Task inputs ->
--- --- ---
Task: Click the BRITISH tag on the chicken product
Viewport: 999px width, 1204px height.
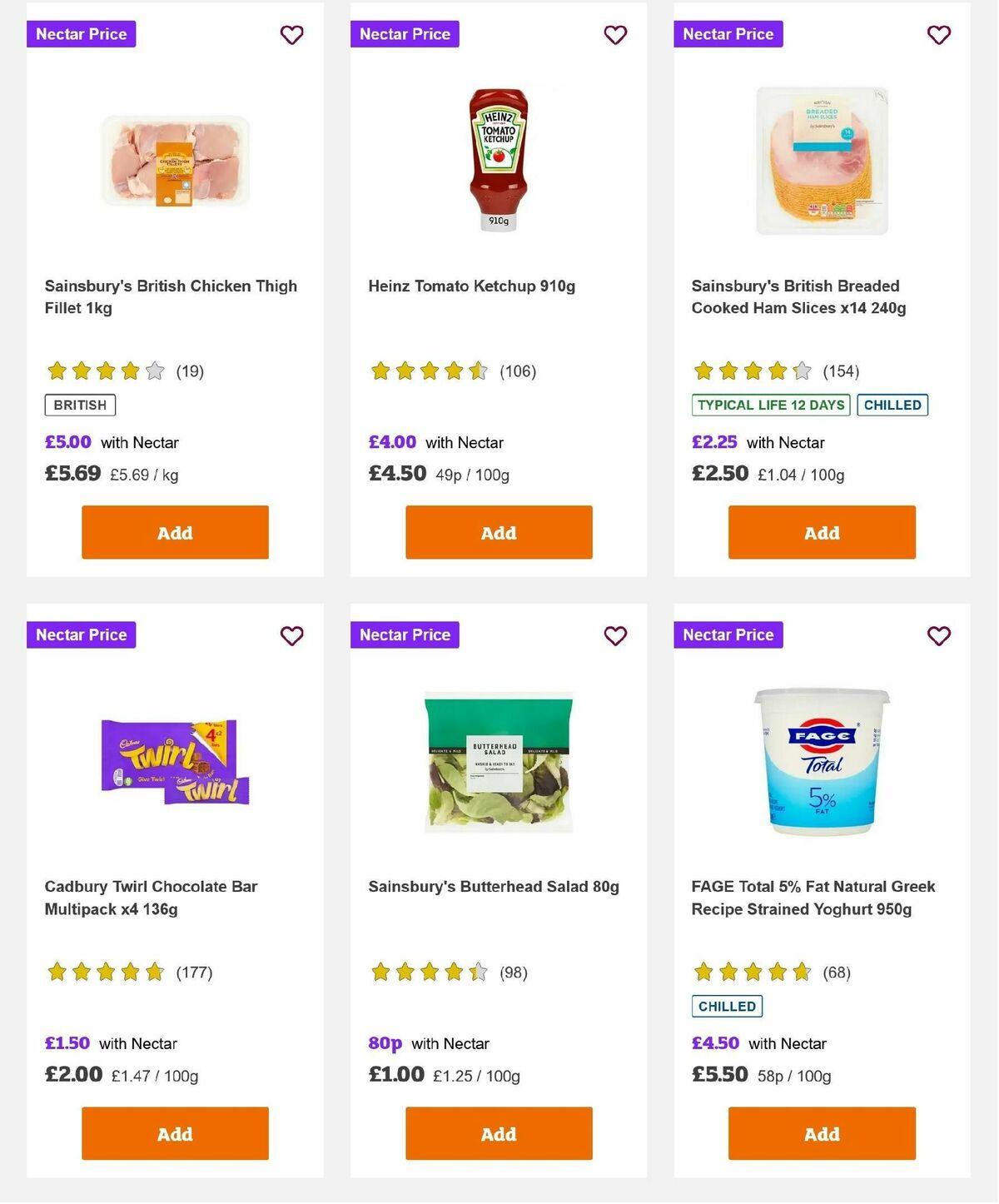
--- --- ---
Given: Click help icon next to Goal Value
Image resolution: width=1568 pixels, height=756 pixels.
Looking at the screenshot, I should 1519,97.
--- --- ---
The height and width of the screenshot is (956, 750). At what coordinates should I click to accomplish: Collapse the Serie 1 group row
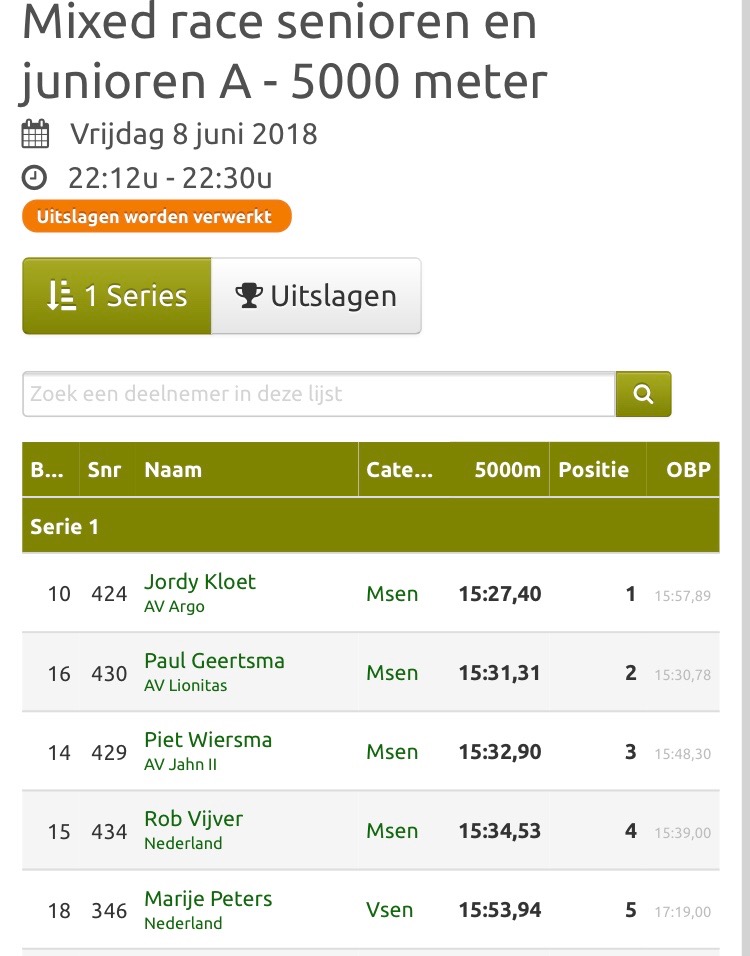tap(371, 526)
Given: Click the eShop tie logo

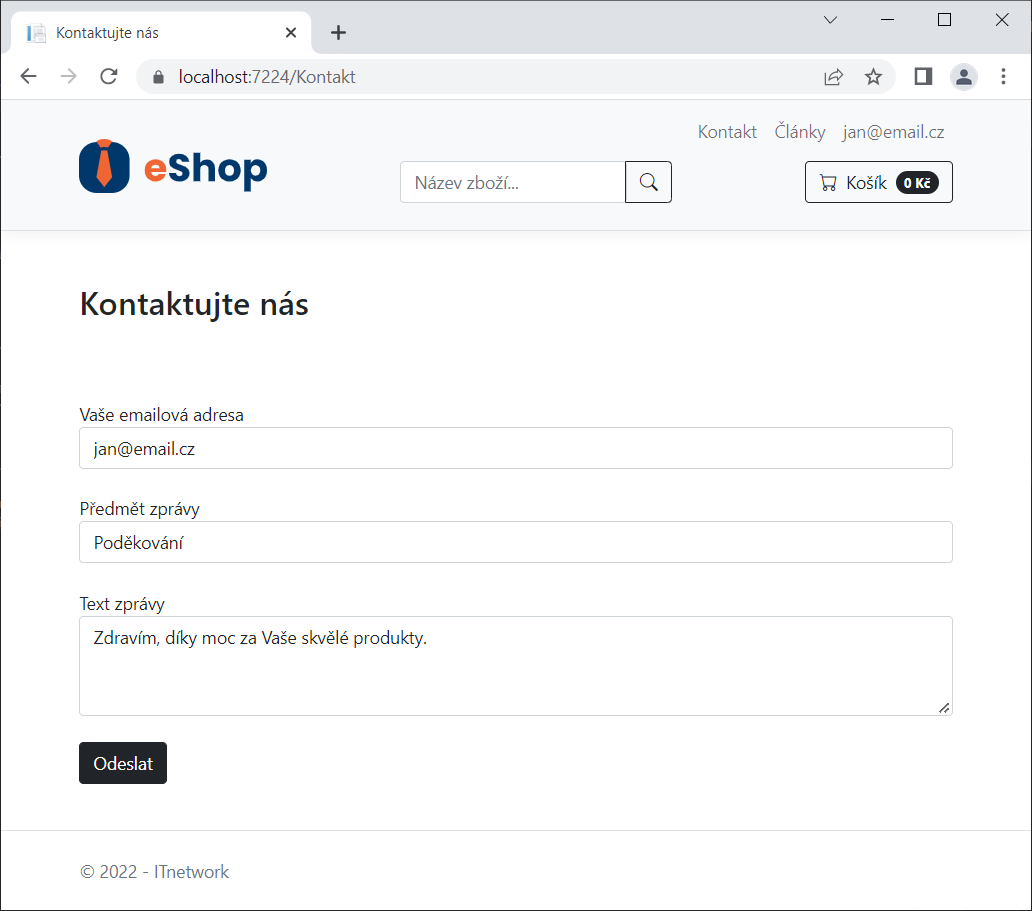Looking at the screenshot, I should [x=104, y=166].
--- --- ---
Return, word for word, the lines of the data above from the line with "Task: Click the" through the line with "Viewport: 999px width, 1204px height.", inclusive.

Expected answer ->
Task: Click the BRITISH tag on the chicken product
Viewport: 999px width, 1204px height.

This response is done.